Relations, however, between O’Brien and Varadkar were never as warm as the association had been with Reilly.
A number of sources maintained there was frustration at political level on occasions about firm commitments which had been made by the HSE to the department or the government and were not delivered. Some in government also viewed the regular correspondence surrounding the HSE’s annual service plan as representing an obvious pitch for more money.
A headline in a major newspaper interview in late 2015 which said “HSE chief: no plan, no money and no vision for health” also raised eyebrows among politicians.
After Varadkar became Taoiseach, it was generally assumed that O’Brien would not be offered another term as HSE chief once his contract ended in July 2018.
A regular concern of the Taoiseach has been that the State has not been seeing the appropriate return on the level of investment it was making in the health service.
During a row in the Dáil over the HSE budget in February, Varadkar laid out his stance: “It seems to me that the difficulty we have had for many years with the running of our health service is that rather than trying to manage health services within an ever-expanding budget, as other agencies do, the HSE does something very different – it monetises every problem and passes it on to the Department of Health in the full knowledge that those documents will either be released under freedom of information or will be leaked .”

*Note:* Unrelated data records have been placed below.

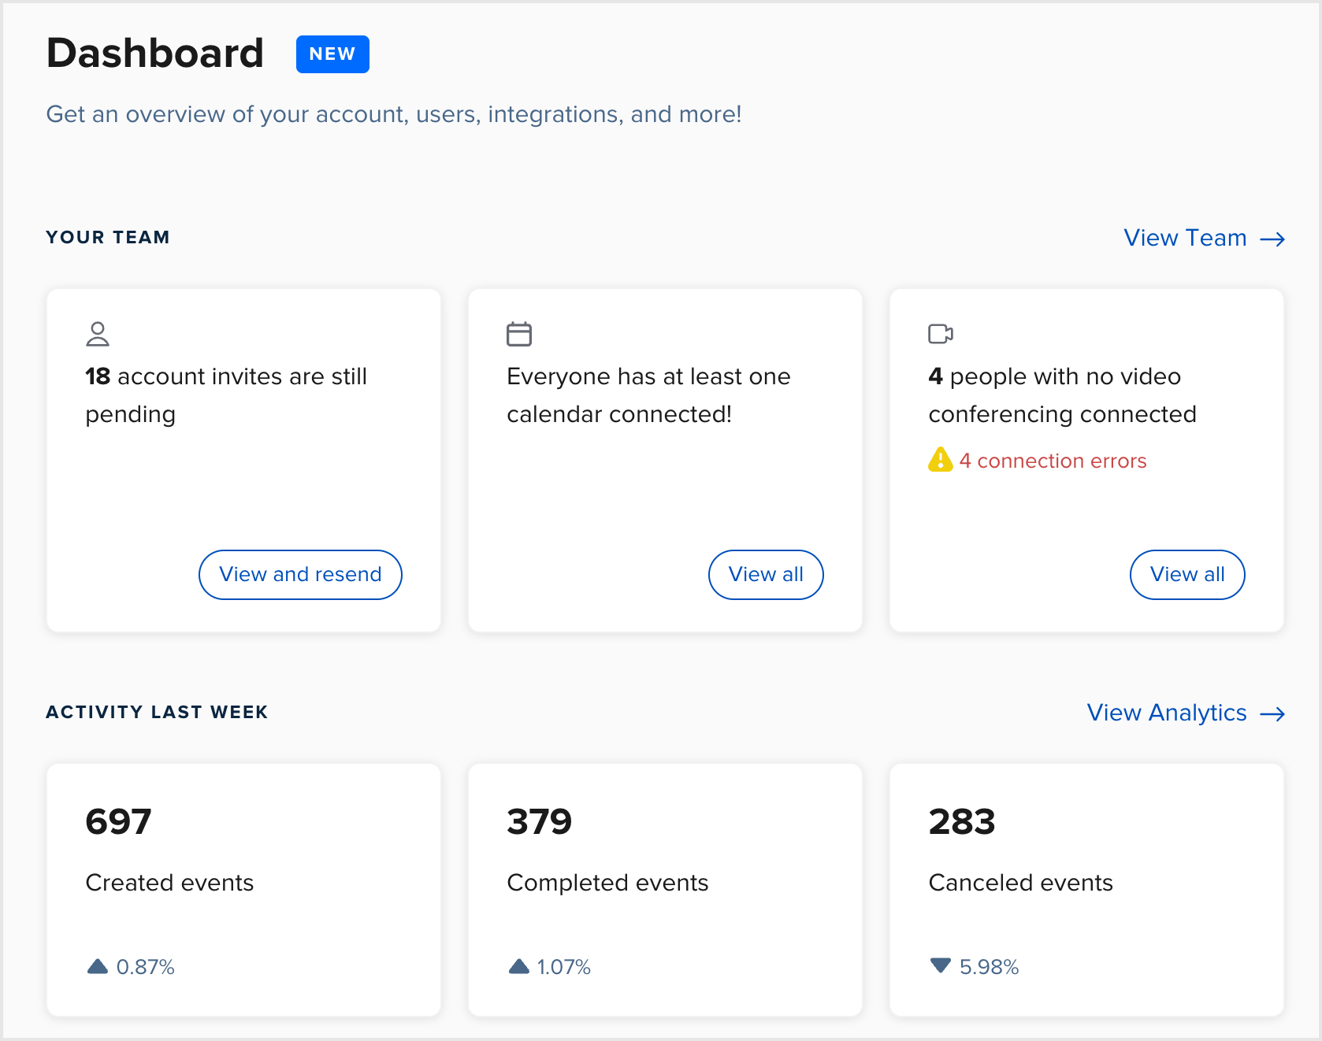Screen dimensions: 1322x1041
Task: Click View all on the calendar card
Action: pos(765,575)
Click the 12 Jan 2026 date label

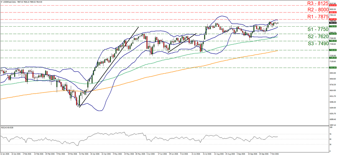pyautogui.click(x=5, y=154)

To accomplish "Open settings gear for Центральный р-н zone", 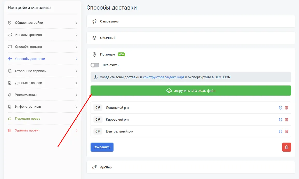I will point(280,131).
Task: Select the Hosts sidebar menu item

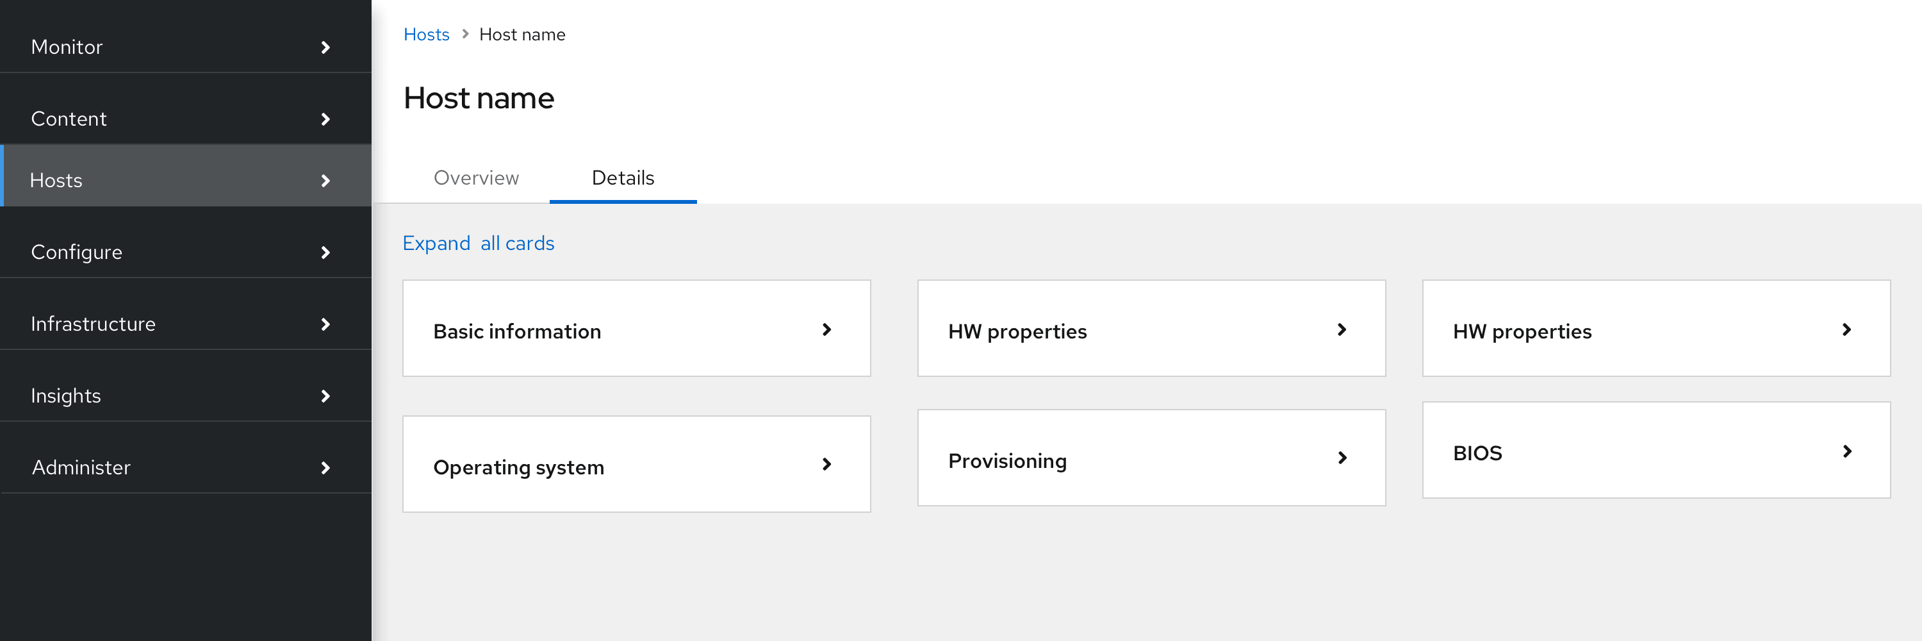Action: click(x=57, y=180)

In other words, he suggested the HSE was using freedom-of-information laws and leaks to press its case for larger budgets.
As he departs this weekend, associates remark wistfully that in hindsight, from a personal perspective, it would have been preferable if O’Brien had left last Christmas.
He had already told Minister for Health Simon Harris he would be leaving in the summer. However, his long goodbye was beset by one crisis after another.
The hospital trolley crisis intensified during the winter, with more than 700 patients waiting for a bed some days, while waiting lists also hit record levels.
The perennial budgetary problem also remained – despite hundreds of millions of euro more being allocated by the Government. It is expected the HSE will record a deficit of close to €100 million for the first quarter of this year.
And in the midst of the controversy over cervical screening, there was also the revelation in The Irish Times that Harris had permitted O’Brien to take a paid directorship with a US biotech company while still running the HSE.